The railroad didn’t exactly run through Albuquerque. Tracks were laid east of town to accommodate north-south track alignment and to avoid washouts when the Rio Grande flooded. On April 10, 1880, the tracks gained Albuquerque and on the 15th a freight train pulled in, without fanfare. On April 22nd a trainload of dignitaries arrived from Santa Fe, which occasioned parades, music by the Ninth Cavalry Band, speeches and fireworks.

The railroad spawned a second town, as stores and saloons sprouted along the tracks in tents and quickly built shacks. In time the new commercial district gained permanent structures of brick and brownstone. It was known as New Town, and the original community became Old Town.

For some time the depot was a boxcar set on pilings. Construction began on the depot and railroad complex in 1901. By then work had started on the Alvarado Hotel. Completed in 1902 at a cost of $200,000, it was considered the finest railroad hotel of its time.

The railroad brought goods in quantity that freighters had previously hauled on wagons and mule trains. It also brought newcomers. Before the railroad, Albuquerque’s population was largely Hispanic with a sprinkling of Anglos. By 1885, the town counted more than 20 ethnic groups, including African-Americans, Chinese and Italians who were building the line.

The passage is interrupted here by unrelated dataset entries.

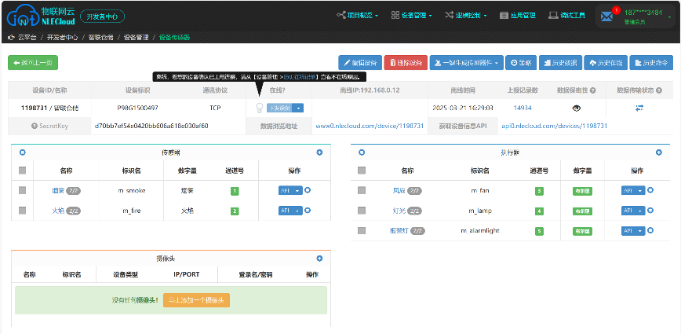
Task: Click the plus icon to add sensor
Action: [x=319, y=152]
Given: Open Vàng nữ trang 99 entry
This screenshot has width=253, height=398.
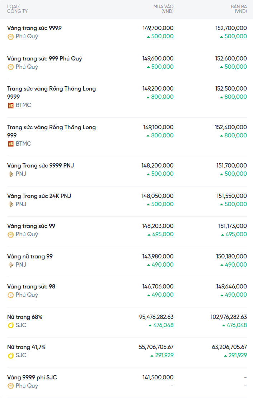Looking at the screenshot, I should 30,256.

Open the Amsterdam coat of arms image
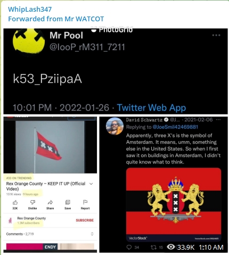174,204
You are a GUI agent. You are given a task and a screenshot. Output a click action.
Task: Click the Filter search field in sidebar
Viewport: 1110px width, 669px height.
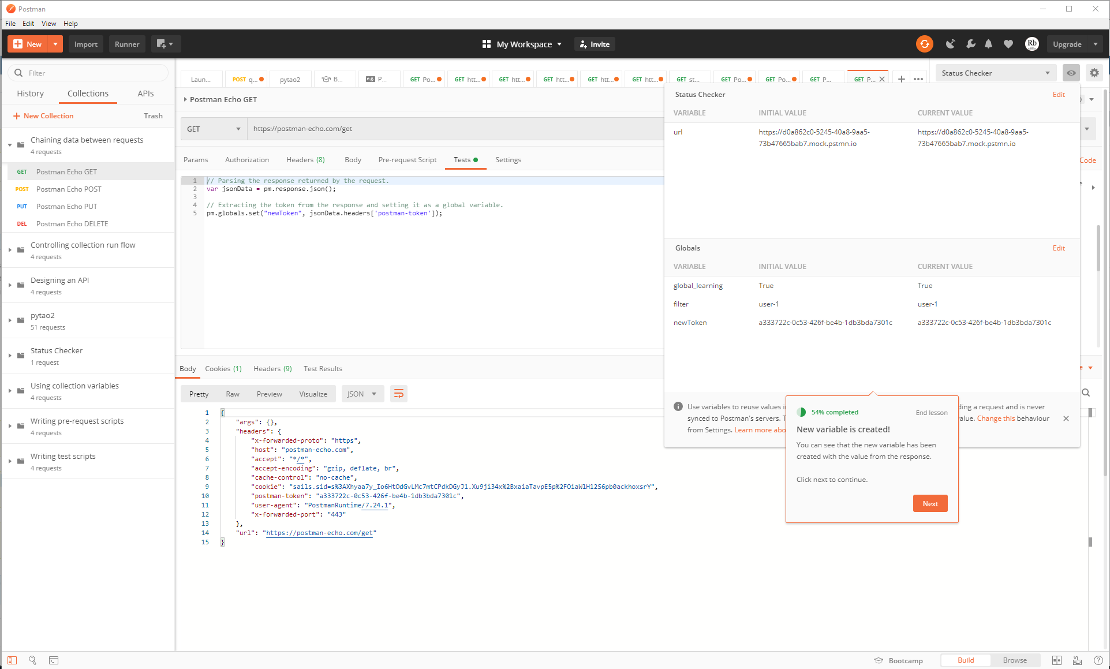87,72
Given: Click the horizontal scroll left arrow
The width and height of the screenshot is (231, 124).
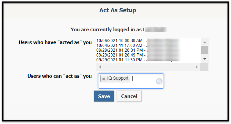Looking at the screenshot, I should (x=100, y=67).
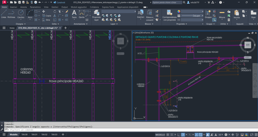Image resolution: width=258 pixels, height=137 pixels.
Task: Switch to the Annota ribbon tab
Action: [x=23, y=7]
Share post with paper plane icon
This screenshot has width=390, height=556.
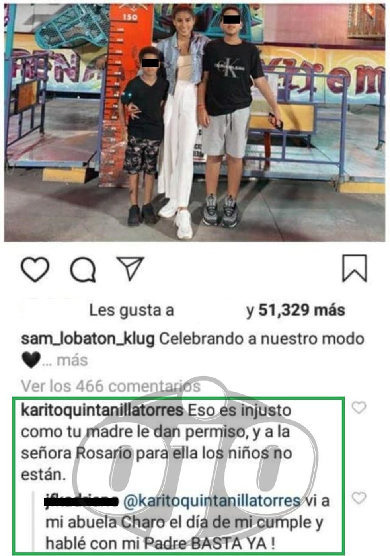click(x=130, y=268)
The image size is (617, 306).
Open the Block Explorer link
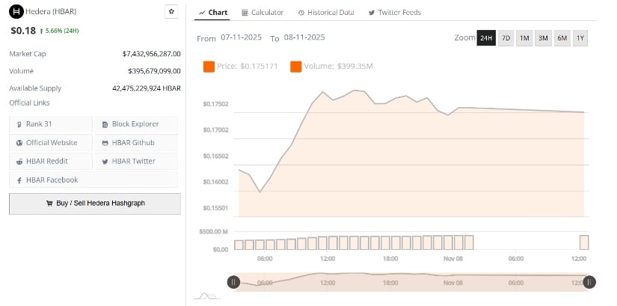pos(135,123)
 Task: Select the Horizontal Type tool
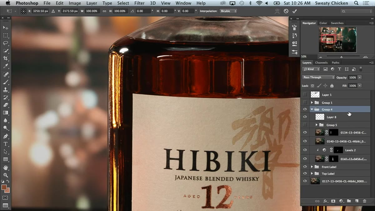(6, 144)
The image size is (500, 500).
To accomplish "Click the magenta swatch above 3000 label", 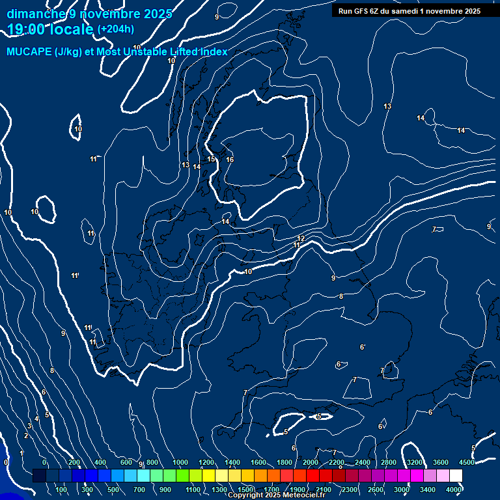I will [x=404, y=476].
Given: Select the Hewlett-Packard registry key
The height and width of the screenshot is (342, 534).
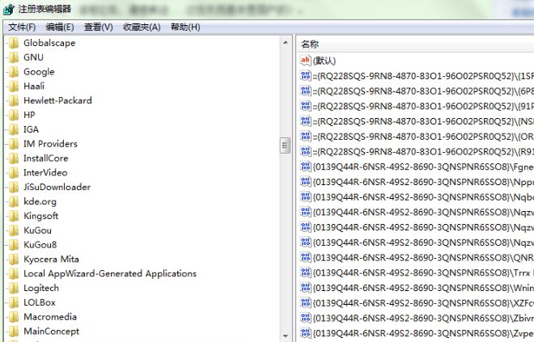Looking at the screenshot, I should pyautogui.click(x=57, y=101).
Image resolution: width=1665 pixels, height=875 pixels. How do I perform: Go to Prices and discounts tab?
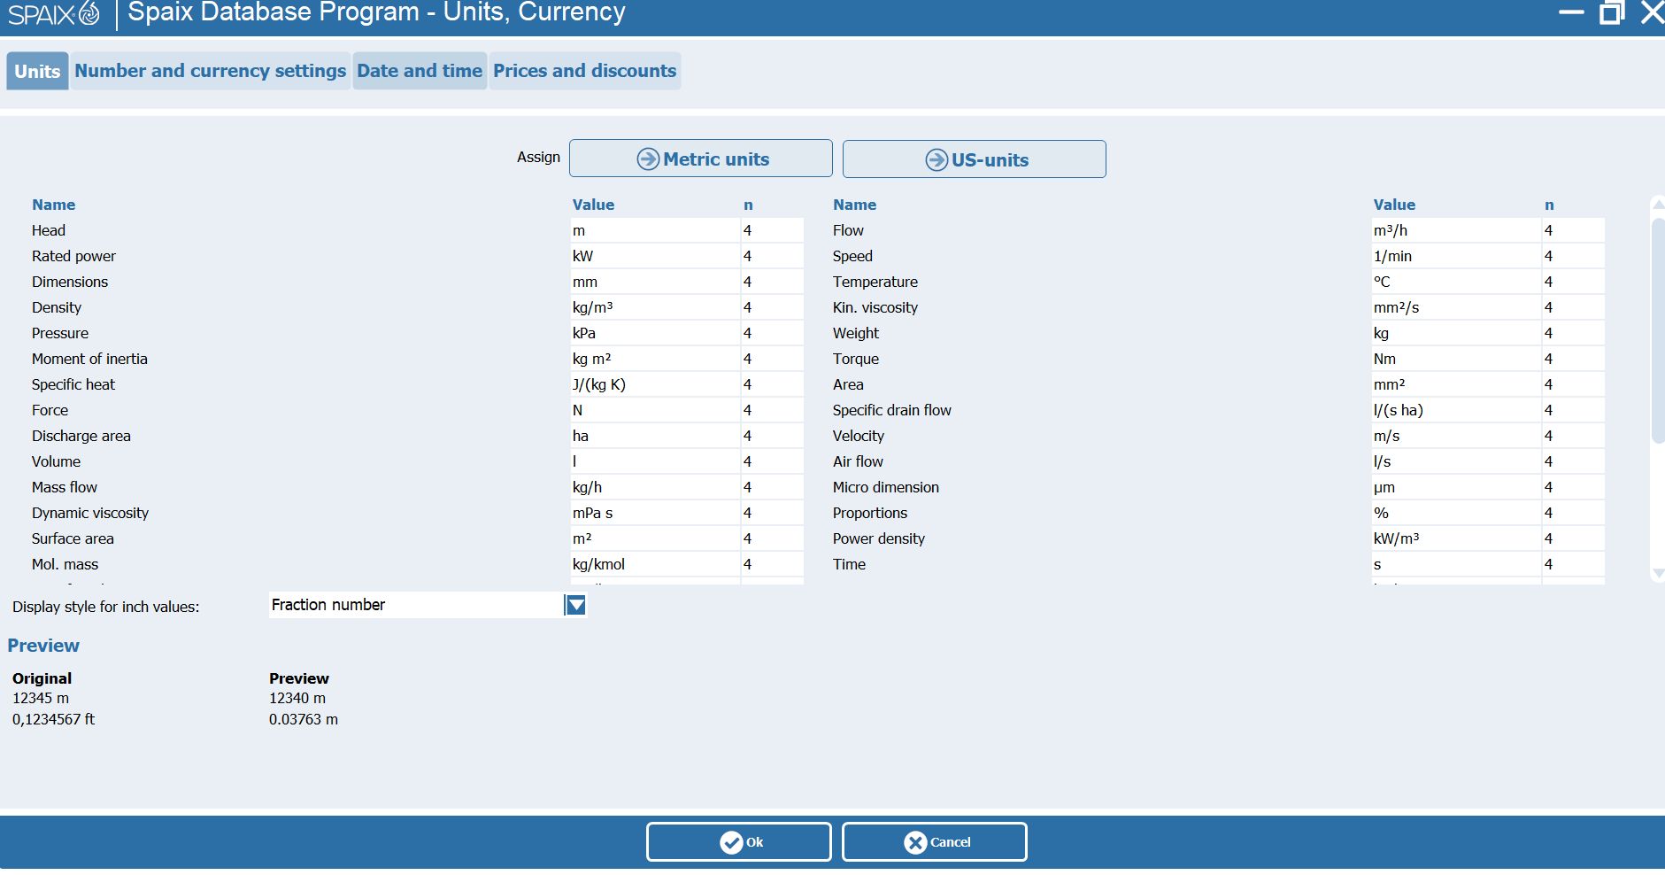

With accessible transportation, the town’s economy changed dramatically. Albuquerque became a shipping point for livestock and wool, and the lumber industry boomed. In the early 1900s, American Lumber Co. was second only to the railroad as Albuquerque’s largest employer. Its 110-acre complex was built between 1903 and 1905 near Twelfth Street. That’s how the Sawmill Neighborhood got its name. At its peak it employed 850 men and produced milled lumber, doors and shingles.

Because Old Town had housing and New Town had jobs, a trolley system linked the two. The Street Railway Co. began running mule-drawn trolley cars along Railroad Avenue (Central) from the train station to Old Town. In 1904 Albuquerque got its first electric street cars, which operated until Dec. 31, 1927. The next morning they were replaced by a fleet of five buses with eight miles of routes.

In 1891, when Albuquerque incorporated as a city, it had 5 miles of graded streets and 9 miles of sidewalks. It wouldn’t be long until the first automobiles were driving over city streets. In November 1897 R. L. Dodson bought a “Locomobile” in Denver and drove it to Albuquerque. It was the first car in the city.

In 1900 Louis Galles, who had come to New Mexico as a soldier in the Indian wars, bought another automobile. In 1908 he started the city’s first car dealership, Galles Motor Co. As cars began to proliferate, the municipal council that year set Albuquerque’s first speed limit for automobiles of 8 miles an hour.

In 1910 Fourth Street became part of New Mexico Route 1.

Albuquerque gained its first communications link to the world on Feb. 12, 1876, when the telegraph arrived. That year Maj. Melchior Werner opened the Centennial Hotel west of the plaza, which became a communications center of sorts; it housed both the post office (Werner was postmaster) and the telegraph office.

The city got its first telephone system in 1882. In 1901 the Mutual Automatic Telephone Company introduced dial telephones to the city.